Dataset items:

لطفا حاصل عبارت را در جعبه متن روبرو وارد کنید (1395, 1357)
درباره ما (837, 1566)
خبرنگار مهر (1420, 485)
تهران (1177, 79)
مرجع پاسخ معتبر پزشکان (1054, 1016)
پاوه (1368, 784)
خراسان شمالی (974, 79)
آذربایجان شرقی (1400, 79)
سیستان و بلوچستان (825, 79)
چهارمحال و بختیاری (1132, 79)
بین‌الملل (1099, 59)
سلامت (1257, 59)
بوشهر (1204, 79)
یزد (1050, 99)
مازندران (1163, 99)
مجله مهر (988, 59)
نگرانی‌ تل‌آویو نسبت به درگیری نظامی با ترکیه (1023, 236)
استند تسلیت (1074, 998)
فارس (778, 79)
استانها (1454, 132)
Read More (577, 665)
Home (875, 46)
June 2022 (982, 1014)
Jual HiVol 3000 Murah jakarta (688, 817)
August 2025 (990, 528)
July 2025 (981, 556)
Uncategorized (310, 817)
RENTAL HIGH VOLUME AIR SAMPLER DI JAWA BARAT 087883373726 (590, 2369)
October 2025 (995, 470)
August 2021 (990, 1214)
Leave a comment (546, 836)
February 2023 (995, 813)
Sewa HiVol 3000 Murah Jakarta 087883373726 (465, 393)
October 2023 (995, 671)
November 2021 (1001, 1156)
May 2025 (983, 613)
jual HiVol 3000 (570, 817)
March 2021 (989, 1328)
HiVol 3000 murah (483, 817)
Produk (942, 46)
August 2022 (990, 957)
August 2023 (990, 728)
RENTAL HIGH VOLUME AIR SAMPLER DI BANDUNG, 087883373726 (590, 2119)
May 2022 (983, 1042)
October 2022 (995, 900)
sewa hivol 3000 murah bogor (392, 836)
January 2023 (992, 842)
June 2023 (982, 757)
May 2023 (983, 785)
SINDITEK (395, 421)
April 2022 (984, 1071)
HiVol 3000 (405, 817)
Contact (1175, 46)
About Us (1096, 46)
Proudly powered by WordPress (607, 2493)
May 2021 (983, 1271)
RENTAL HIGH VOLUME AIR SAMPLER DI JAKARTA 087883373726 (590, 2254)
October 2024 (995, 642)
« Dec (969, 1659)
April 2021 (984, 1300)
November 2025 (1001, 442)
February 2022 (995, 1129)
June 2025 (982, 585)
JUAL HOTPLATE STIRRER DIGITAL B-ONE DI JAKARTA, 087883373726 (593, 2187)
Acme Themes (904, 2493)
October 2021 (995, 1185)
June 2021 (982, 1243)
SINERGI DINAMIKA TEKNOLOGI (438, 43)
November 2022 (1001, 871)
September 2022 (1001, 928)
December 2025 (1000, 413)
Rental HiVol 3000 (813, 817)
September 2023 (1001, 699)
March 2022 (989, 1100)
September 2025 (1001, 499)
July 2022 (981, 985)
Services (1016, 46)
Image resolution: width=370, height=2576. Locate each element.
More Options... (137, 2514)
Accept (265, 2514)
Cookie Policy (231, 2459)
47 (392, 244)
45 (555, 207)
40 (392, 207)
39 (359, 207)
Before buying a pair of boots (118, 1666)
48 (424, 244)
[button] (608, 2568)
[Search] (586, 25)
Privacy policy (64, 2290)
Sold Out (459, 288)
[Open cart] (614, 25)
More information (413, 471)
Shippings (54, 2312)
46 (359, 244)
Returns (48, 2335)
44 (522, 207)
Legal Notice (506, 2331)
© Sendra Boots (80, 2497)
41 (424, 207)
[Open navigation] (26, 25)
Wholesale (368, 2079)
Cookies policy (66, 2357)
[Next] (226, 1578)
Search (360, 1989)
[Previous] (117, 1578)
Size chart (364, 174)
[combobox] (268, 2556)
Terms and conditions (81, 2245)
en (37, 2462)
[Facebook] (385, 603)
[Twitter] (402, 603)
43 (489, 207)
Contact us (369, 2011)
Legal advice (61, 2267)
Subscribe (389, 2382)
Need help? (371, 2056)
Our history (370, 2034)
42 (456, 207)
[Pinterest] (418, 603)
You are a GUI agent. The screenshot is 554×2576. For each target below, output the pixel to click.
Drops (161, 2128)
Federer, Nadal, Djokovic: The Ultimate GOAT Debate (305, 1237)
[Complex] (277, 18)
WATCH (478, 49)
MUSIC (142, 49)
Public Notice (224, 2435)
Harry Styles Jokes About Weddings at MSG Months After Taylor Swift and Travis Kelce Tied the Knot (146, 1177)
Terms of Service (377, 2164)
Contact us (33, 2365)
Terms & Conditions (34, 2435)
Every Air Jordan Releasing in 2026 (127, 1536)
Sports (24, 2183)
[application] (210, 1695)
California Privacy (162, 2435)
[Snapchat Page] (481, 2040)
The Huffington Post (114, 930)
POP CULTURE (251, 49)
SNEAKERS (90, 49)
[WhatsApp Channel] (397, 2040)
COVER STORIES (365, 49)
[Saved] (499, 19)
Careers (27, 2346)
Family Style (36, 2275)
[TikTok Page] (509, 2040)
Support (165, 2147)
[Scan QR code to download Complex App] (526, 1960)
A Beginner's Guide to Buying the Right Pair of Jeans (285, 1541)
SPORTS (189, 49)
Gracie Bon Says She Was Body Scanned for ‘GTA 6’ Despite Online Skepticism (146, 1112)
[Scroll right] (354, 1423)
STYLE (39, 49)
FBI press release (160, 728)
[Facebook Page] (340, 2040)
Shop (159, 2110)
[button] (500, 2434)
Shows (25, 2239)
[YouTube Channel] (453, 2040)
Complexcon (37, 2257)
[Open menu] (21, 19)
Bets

YOUR INSTRUCTIONS: Write out only the lines that run from the line containing "سیستان و بلوچستان (825, 79)" through the line containing "استانها (1454, 132)", both included, exactly as they appear above.

EXERCISE ANSWER:
سیستان و بلوچستان (825, 79)
چهارمحال و بختیاری (1132, 79)
بین‌الملل (1099, 59)
سلامت (1257, 59)
بوشهر (1204, 79)
یزد (1050, 99)
مازندران (1163, 99)
مجله مهر (988, 59)
نگرانی‌ تل‌آویو نسبت به درگیری نظامی با ترکیه (1023, 236)
استند تسلیت (1074, 998)
فارس (778, 79)
استانها (1454, 132)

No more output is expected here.